Notice that step #2 is independent of factors like:

  • Is PostgreSQL consuming a significant share of the memory resources?
  • Will killing PostgreSQL alleviate any memory pressure at all?

The reason for this is because linux, when under memory pressure, invokes the badness() function to determine which process to kill. One of the things that the function counts against a process is the total VM size of the process (no surprise), plus half of the total VM size of all of the children. That sounds reasonable — wait a minute, what about shared memory?

For every connection, PostgreSQL makes a child process, which shares memory with the parent; and if it is a big postgres instance, that can be a significant amount of memory. But the badness function counts the same shared memory against the parent 1+N/2 times, where N is the number of connections open! For example, if you have shared_buffers set to 1GB on an 8GB machine, and have 20 connections open, then the linux badness function thinks that PostgreSQL is using about 11GB of memory, when it is actually using 1GB!

It gets worse: killing a process does not free shared memory. And there are already administrator-controlled limits that start off fairly low (32MB, I think), so the administrator would have to make a mistake in order for shared memory to be the problem.

And it gets even worse: linux makes very little attempt to avoid getting into a bad situation in the first place. On most operating systems, if you ask for too much memory, malloc() will eventually fail, which will probably cause the application to terminate; or if the application is written to handle such conditions (like PostgreSQL), it will gracefully degrade. On linux, by default, brk() (the system call underlying malloc()) will happily return success in almost every situation, and the first hint that your application gets of a problem is a SIGKILL.

I have heard many excuses for this appalling set of behaviors, but none of them are satisfactory to me. Here is one explanation. Notice the implicit assumption is that the most important thing that a user may be running is a text editor, and it should just autosave every once in a while to avoid problems. Keeping processes actually running is apparently not important to Linux. The next general philosophy present in the email is that applications are stupid, and they will never get the error paths or rollback right, but PostgreSQL seems to do that just fine (it needs very little memory to roll back, and tries to free memory before that to make it less likely to run into a problem). And the author seems to think that the first hint of a system problem should be a SIGKILL based on some heuristic (which, in the case of linux, is seriously flawed, as I pointed out above).

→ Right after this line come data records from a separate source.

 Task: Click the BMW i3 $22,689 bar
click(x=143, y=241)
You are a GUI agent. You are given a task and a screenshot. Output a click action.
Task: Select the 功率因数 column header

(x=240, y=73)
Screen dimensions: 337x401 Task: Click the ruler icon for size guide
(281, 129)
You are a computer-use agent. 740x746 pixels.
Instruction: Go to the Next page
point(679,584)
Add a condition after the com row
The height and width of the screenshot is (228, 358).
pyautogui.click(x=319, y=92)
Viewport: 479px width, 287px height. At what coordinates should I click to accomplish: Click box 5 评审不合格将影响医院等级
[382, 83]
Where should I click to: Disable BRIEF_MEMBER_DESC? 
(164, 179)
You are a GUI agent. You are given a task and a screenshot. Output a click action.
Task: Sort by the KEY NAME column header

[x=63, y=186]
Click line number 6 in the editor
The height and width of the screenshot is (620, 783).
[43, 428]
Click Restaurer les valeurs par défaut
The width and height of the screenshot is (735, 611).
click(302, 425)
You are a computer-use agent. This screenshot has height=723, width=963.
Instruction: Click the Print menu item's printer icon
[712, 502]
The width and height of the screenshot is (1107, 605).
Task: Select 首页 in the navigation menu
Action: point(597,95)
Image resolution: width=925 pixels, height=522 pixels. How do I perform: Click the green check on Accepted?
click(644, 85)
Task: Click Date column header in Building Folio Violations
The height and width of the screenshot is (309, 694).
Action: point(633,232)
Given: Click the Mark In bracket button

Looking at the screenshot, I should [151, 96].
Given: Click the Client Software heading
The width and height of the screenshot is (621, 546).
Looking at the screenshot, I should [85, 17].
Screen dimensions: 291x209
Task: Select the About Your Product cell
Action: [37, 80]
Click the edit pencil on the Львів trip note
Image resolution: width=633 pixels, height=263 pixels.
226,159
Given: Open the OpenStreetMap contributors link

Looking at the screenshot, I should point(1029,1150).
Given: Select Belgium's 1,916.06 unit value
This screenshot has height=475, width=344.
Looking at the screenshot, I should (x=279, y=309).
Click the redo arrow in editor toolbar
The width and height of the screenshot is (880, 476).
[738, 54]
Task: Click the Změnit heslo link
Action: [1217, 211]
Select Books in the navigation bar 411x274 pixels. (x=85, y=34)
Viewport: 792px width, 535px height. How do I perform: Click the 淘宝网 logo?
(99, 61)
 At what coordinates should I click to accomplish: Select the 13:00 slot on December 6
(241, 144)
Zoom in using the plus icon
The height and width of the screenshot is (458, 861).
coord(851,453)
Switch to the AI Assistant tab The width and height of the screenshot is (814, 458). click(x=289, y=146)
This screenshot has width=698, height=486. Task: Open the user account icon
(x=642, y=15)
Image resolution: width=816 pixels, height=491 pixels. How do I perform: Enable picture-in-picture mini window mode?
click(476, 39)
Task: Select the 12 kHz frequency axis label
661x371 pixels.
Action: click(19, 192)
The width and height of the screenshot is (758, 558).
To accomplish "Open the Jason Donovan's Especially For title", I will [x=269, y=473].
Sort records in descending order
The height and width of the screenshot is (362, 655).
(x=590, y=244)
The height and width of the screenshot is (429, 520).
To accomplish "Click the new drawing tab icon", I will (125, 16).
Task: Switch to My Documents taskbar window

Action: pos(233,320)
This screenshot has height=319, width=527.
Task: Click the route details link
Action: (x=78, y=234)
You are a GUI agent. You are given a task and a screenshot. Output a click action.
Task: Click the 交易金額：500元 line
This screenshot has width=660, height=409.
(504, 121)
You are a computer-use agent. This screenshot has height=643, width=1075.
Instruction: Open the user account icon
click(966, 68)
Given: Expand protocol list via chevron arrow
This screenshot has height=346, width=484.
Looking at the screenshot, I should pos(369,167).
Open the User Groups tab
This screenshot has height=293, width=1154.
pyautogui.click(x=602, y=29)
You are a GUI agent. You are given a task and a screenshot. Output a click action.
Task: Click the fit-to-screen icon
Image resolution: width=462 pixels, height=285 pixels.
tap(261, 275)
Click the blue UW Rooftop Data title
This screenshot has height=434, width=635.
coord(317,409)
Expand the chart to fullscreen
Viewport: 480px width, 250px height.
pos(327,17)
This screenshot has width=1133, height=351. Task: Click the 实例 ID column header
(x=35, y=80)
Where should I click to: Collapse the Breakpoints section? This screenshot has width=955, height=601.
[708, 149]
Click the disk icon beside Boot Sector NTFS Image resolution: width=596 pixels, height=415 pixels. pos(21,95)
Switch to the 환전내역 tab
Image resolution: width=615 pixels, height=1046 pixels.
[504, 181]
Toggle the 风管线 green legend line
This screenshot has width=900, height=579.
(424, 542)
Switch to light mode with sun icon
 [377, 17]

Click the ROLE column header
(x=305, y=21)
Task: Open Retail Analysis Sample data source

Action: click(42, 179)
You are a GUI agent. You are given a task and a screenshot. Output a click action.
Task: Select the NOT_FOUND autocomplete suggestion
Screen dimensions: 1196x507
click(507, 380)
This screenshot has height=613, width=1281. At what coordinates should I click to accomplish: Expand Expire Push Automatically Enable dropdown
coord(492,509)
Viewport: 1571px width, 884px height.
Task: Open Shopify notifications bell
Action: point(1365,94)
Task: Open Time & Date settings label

Among other justifications are:

  • “You can configure linux to prevent this problem.” Sounds like MySQL, where you have to declare your tables to be transaction-safe. Why not safe by default, and configure for performance?
  • “Modern systems overcommit, and there are always edge cases where you get into problems.” OK, so keep them as edge cases, and at least attempt to avoid problem situations. If some bizarre set of circumstances, or maybe a malicious process, is able to cause memory problems on your system, then so be it. But well-behaved processes should get some indication of trouble prior to SIGKILL. And the real problem processes should be identified with some accuracy and reasonable intelligence (i.e. recognize that shared memory can’t be freed by the OOM Killer, and therefore shouldn’t be considered).

I have been complaining about this insanity for years:

It makes me happy that other free software operating systems are still under active development, as illustrated by the recent release of FreeBSD 8.0. I am not saying FreeBSD is better in every way than Linux, but I do believe that competition is important even in the free software world.

This post is obviously a rant, and an ill-informed one, at that. I am no expert on memory management, so let me know if I am way off-base. However, I have never heard reasonable justifications for these things in response to my emails to lkml, in personal discussions with kernel hackers or other knowledgeable Linux folk, or anywhere else. If you do have a reasonable explanation, I am more than willing to listen.